Lick-Gは2018年4月にフリースタイルダンジョンを完全制覇しました。しかもACE・FORK・輪入道・呂布カルマ・般若という考えうる限り最強の布陣を全員クリティカルヒットで沈めるという偉業を達成しました。FORK・般若以外は一発クリティカルです。

Lick-Gの持ち味と言えば「圧倒的カリスマ性・スター性」でしょうか。即興の押韻力や変幻自在なフロウなどそもそもラップが異次元に上手いのに加え、エンターテイナーとしても一流でお客さんをぶち上げます。さらに相手のバース中に座り込んだり、自分のターンでラップせず白目でヘドバンするなど…自由奔放なスタイルが許され強さに変換されるのもLick-Gの持ち味だと思います。

問題の白目ヘッドバンキング

ただふざけるだけではなくバトルの基礎力は高いので、普通にバトルしてもめちゃくちゃ強いです。フリースタイルダンジョンで完全制覇した時も、相手が言った言葉や着ている服の特徴を拾って即興で韻を踏み、パンチラインをぶち込んだことが全てクリティカルヒットに繋がっています。

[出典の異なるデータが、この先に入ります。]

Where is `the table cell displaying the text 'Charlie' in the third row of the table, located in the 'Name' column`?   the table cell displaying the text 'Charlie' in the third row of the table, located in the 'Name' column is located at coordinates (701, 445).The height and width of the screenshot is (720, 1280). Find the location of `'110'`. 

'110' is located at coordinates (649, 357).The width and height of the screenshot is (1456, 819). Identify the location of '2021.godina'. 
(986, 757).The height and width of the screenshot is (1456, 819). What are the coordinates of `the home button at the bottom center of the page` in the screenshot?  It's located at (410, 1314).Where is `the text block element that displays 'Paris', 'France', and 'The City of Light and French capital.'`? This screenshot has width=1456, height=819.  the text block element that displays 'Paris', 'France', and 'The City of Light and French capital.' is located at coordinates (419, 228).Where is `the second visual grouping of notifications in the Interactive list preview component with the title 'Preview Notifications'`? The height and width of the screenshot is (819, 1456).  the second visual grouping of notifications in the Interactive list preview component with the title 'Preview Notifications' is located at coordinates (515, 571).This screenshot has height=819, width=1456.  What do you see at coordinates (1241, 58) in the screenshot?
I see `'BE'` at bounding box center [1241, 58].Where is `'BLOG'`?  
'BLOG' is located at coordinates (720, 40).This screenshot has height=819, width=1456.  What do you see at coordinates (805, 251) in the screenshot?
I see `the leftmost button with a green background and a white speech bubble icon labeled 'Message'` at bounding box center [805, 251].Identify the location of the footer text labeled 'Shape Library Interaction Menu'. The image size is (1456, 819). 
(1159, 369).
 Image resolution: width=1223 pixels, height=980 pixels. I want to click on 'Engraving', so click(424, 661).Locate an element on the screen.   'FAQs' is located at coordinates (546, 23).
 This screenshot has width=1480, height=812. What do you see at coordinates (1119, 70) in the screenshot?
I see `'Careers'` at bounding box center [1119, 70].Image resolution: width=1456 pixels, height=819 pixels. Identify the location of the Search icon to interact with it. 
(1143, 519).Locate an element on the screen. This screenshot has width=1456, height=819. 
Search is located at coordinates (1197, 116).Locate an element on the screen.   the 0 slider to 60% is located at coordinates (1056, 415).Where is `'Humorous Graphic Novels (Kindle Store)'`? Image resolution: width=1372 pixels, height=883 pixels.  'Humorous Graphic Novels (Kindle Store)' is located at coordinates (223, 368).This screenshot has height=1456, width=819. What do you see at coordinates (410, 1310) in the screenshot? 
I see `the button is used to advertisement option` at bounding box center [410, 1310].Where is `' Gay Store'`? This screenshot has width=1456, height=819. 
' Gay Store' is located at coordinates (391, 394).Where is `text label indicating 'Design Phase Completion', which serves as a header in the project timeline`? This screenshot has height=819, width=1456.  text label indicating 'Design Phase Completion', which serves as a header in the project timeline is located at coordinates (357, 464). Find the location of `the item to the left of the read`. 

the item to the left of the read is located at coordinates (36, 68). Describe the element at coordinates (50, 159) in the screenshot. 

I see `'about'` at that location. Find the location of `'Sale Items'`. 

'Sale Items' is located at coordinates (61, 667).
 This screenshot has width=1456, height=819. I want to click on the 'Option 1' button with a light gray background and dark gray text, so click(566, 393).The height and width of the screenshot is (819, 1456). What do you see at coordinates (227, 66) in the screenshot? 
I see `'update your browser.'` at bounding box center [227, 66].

何を言っても即興で韻のカウンターをくらい、最終的にやりたい放題自由に遊ばれるのではもう勝てないですよね(笑)

まとめ

バトルを引退しているLick-G以外の呂布カルマ、MU-TON、ニガリ、裂固の4人はR-指定を超えられる可能性を秘めていると思います。

呂布カルマはこれから先も現役でバトルの現場に立ち続ければ、MU-TONはバトルのモチベーションを上げて維持し続ければの話ですが…。

ニガリと裂固はそろそろUMBかKOKのどちらかを制覇してほしいですね!今年それが出来ればR-指定越えの可能性はありそうです。

 

いかがだったしょうか?

さまざまな意見があると思われますが、全て私の個人の主観なので参考程度に見ていただければと思います!